In 1999, a comprehensive review of marijuana's therapeutic potential by the
National Academy of Sciences' Institute of Medicine (IOM) determined that
"few marijuana users develop dependence," and described the symptoms of
so-called "marijuana withdrawal" to be "mild and short-lived." Authors
concluded, "Except for the harms associated with smoking, the adverse
effects of marijuana use are within the range of effects tolerated for other
medications."

"Rather than establish that marijuana has a level of abuse comparable to
other Schedule I or II substances, HHS essentially concluded that it has a
high potential for abuse because it is widely used, creates a hazard in some
users' health, and because people are taking the substance on their own
initiative," Gettman's petition for review states.  "Not surprisingly, HHS
provides no authority for the proposition that widespread use of a
controlled substance constitutes a high potential for abuse.  ... In fact,
HHS conceded that marijuana has relatively low levels of toxicity and
physical dependence as compared to other illicit drugs.  ... At most, the
HHS and DEA findings establish that marijuana has a level of abuse potential
that may be sufficient for Schedule V (the lowest scheduling category, which
includes prescription drugs like codeine-containing analgesics) under the
Controlled Substances Act."

The D.C. Court of Appeals will hear oral arguments in the case on March 19.
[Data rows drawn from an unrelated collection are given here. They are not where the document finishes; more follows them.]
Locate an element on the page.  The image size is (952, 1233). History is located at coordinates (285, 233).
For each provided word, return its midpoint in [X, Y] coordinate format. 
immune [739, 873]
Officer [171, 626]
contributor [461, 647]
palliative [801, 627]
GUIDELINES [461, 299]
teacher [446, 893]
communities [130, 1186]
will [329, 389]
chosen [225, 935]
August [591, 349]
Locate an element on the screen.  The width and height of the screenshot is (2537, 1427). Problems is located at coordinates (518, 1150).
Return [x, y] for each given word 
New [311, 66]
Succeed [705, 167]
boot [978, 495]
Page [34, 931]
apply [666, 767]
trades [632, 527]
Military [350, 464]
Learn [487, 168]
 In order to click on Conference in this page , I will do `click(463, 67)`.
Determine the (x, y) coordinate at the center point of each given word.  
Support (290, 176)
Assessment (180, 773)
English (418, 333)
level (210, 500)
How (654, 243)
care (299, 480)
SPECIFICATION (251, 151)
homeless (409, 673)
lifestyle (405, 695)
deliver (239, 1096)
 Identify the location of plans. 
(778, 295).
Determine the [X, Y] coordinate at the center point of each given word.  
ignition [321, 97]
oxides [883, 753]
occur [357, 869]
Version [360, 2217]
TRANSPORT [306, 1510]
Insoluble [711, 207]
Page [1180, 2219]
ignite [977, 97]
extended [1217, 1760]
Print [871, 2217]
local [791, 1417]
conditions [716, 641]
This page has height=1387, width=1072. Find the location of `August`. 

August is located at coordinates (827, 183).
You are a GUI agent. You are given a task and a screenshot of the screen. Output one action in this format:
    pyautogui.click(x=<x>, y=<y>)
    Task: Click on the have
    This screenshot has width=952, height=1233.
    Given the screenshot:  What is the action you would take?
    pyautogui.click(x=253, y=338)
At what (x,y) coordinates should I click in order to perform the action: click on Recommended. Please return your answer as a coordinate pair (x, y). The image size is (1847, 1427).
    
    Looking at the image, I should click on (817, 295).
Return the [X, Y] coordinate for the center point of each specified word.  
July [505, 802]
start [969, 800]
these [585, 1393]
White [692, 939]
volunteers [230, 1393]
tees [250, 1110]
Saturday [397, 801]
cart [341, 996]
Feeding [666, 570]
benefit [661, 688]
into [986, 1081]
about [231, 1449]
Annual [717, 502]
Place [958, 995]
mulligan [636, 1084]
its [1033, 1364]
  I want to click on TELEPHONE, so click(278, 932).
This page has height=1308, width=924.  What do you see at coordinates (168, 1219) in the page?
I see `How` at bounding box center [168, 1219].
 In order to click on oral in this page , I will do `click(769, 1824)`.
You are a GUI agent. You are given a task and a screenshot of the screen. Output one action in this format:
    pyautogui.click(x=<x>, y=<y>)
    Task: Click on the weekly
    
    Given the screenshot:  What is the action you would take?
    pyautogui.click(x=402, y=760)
NORML filed a similar rescheduling petition with the DEA in 1972, but was
not granted a federal hearing on the issue until 1986.  In 1988, DEA
Administrative Law Judge Francis Young ruled that marijuana did not meet the
legal criteria of a Schedule I prohibited drug and should be reclassified.
Then-DEA Administrator John Lawn rejected Young's determination, a decision
the D.C. Court of Appeals eventually affirmed in 1994.